A project to facilitate construction of high-performance neural simulations

Copilot Prompt Templates: Unit Test Generation

Table of Contents

Overview

The file located at .github/prompts/generate-unit-tests.prompt.md serves as a Prompt Template. Unlike the global instructions file, this is a specialized “recipe” used to execute a specific task—in this case, generating robust unit tests.

This technique is often referred to as “Prompt Engineering.” It provides the AI with a structured workflow and examples (few-shot prompting) to ensure that generated tests match the project’s quality standards.

File Location

This prompt file is located under the .github/prompts/ directory in the repository root here.

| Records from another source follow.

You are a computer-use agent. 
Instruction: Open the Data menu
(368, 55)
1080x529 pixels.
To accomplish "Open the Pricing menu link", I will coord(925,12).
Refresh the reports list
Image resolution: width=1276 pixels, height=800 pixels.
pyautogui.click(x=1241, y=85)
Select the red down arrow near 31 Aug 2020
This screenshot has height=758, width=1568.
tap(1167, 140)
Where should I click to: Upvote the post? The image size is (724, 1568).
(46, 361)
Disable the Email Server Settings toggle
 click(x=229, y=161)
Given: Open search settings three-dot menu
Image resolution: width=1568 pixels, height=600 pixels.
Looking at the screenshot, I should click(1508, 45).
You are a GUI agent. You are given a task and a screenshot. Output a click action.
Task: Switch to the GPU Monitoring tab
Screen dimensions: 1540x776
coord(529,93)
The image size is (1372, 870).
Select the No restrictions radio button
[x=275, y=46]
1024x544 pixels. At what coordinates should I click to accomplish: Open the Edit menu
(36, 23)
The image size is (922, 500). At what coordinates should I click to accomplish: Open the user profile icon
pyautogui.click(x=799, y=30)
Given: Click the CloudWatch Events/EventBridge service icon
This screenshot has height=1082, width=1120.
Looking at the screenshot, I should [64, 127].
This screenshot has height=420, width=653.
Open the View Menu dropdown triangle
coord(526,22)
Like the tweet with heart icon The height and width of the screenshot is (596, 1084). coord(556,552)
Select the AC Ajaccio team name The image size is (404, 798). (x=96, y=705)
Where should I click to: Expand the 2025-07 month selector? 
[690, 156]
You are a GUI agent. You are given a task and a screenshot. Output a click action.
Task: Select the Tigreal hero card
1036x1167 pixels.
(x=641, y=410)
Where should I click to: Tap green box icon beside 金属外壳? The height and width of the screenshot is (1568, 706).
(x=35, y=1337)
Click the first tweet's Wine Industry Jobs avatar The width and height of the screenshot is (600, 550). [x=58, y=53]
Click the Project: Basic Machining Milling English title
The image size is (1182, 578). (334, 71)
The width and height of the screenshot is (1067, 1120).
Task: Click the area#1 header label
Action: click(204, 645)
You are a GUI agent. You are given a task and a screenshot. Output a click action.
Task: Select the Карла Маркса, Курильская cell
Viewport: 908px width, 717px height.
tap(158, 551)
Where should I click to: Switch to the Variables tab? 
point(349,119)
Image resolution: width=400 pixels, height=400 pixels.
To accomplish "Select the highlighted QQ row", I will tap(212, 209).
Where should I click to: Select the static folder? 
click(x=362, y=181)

Prerequisites: Setting Up Copilot in VS Code

View the setup instructions in the CopilotSetup.md file.

Prompt Template Format

See why we use templates and how to structure them in the CopilotPromptTemplate.md file

Unit Test Prompt Format

This is how the generate-unit-tests.prompt.md file specifically is structured:

Step 1: Understand the Code

Copilot first reads the selected class/function and identifies test-relevant behavior:

  1. Public API surface to test (methods, inputs, return values).
  2. Preconditions and invariants that should hold before and after operations.
  3. Observable behaviors versus implementation details to avoid brittle tests.
  4. Error paths and boundary conditions (empty collections, min/max values, invalid inputs).
  5. Dependencies or collaborators that may require fixtures or controlled setup.

Step 2: Create Scenario

Next, Copilot creates a concrete scenario set for unit testing rather than root-cause tracing:

Step 3: Generate Test Cases

Finally, Copilot generates test code that follows Graphitti testing conventions:

  1. Uses Google Test with clear TEST/TEST_F names in PascalCase.
  2. Prefers behavior-focused assertions (EXPECT_*/ASSERT_*) and AAA-style structure.
  3. Places or appends tests under Testing/UnitTesting/.
  4. Uses fixtures only where setup complexity justifies them.
  5. Produces tests that are isolated and deterministic.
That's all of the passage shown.